Review - "The Memory of Running," by Ron McLarty

Ron McLarty is, in the parlance of Bill Simmons, a “that guy.” He’s an actor, middle aged, been around a long time, mildly recognizable as a supporting player, typically on television. He has a number of credits as “Papa Bear” on The Berenstain Bears.

I picked up “The Memory of Running” at the library a few days ago during one of my typical get-six-books-and-see-what-sticks trips. It was in the “book clubs are reading these books” shelf, face out, and I run, so seeing the word “running” in the title grabbed my attention. I was also struck by the cover, featuring an old-style bike under a starry sky. Nice.

So I brought it with me on a camping trip this past weekend with my kids, and was grabbed by it, almost immediately.

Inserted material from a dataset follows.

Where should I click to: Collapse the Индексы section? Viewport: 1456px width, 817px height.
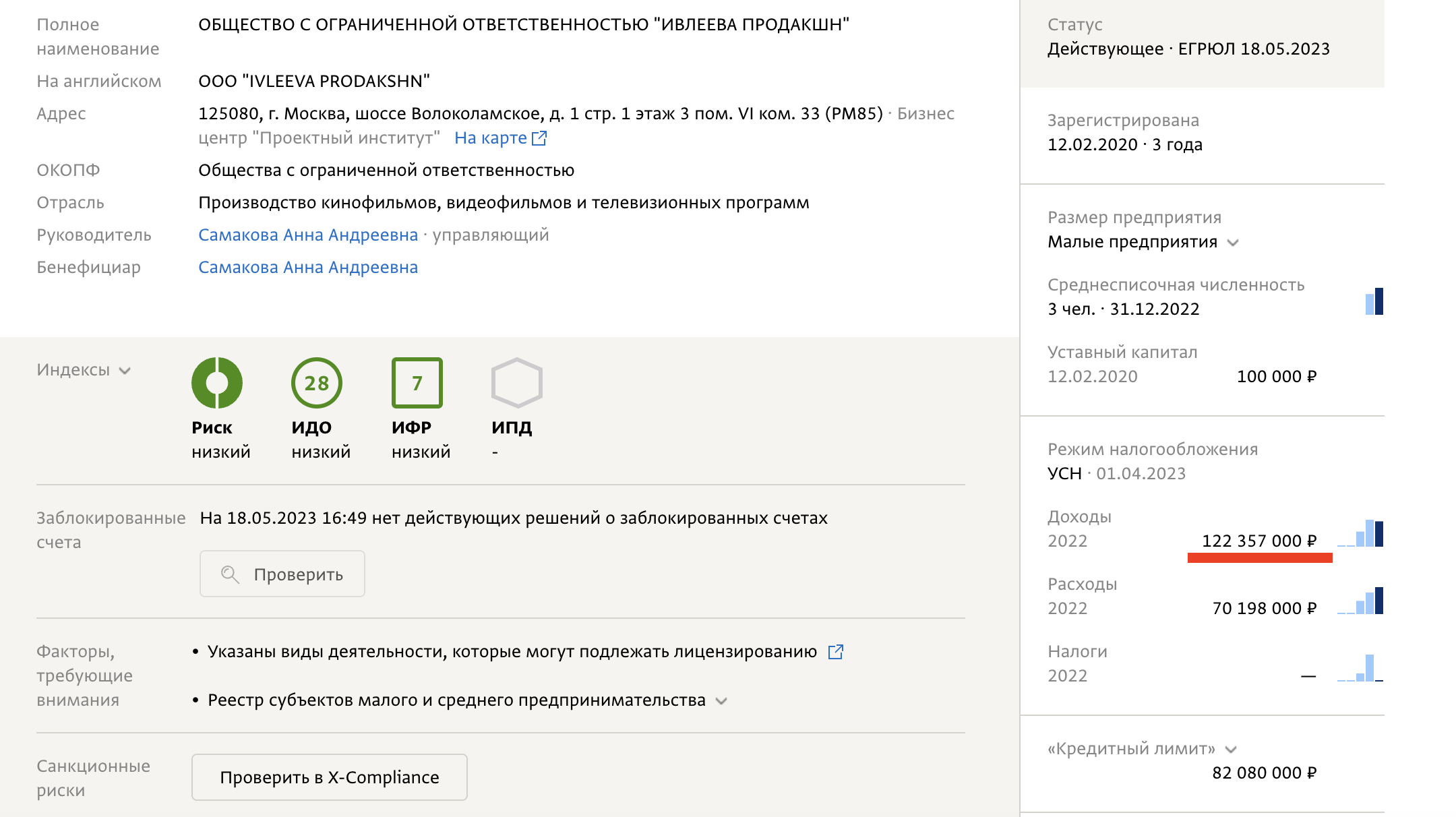[125, 371]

It’s the story of Smithson Ide, a hapless, friendless, sexless, heavy-drinking 279-pound man in his forties whose parents are suddenly (is there any other way?) killed in a car accident. He tries to self-medicate his way through it, but as he’s going through their papers, he finds a letter to his father from the LA County Coroner’s Office – his older sister Bethany, a model-beautiful woman with schizophrenia who disappeared a few days after marrying years earlier – had been identified from dental records, and could someone claim her body?

On reading this, Ide goes to the garage, gets out his old Raleigh bicycle and starts pedaling to LA from home in Providence Rhode Island. From this fulcrum, the book slides into a rapid chapter-by-chapter rhythm, alternating from his journey West to reminiscence of the events leading to his sister’s disappearance. Bethany had a hard, hard life, and some of the incidents in her half of the story are harrowing (“the voice” that she hears and sometimes expresses is quite disturbing) and often gruesome. Her family desperately tries to keep her anchored and healthy, but the inexorable march of her schizophrenia is terrifying to see and ultimately heartbreaking. But the structure of the book allows McLarty to change the mood and go back to Ide’s bike ride, which, if not completely trouble-free, is at least obviously pointing toward some sort of successful conclusion.

Which is the major problem with the book, I suppose. It’s not the most subtle and unpredictable read. Ide encounters problems on the way, yes, and Bethany experiences some periods of happiness and relative mental health, but it’s pretty clear early on where this is all going. She’s going to completely disintegrate, and he’s going to make it from Providence to LA on a bicycle, and he’s going to end up with the neighbor girl who’s loved him since he was ten and she was six. No spoilers here, clearly. And some of the things that happen to him on his trip are, frankly, a little far-fetched and seem forced.

But using the phrase “major problem” is overstating it – it’s a quibble. Far-fetched and forced or predictable are both okay, if the structure around it is sound, and in this case it is. Characters are believably drawn, the dialogue is a bit flat but prose is simple and clean, and McLarty keeps things moving at a good pace.

4 / 5 stars. A nice, satisfying effort.

Next up: Mindless Eating,” by Brian Wansink, a food researcher and psychologist from the Cornell Food and Brand Lab. Apparently, it’s been called the “Freakonomics of Food” and featured on Oprah and other outlets, although I’ve somehow missed the hype. I eat. Mindlessly and endlessly.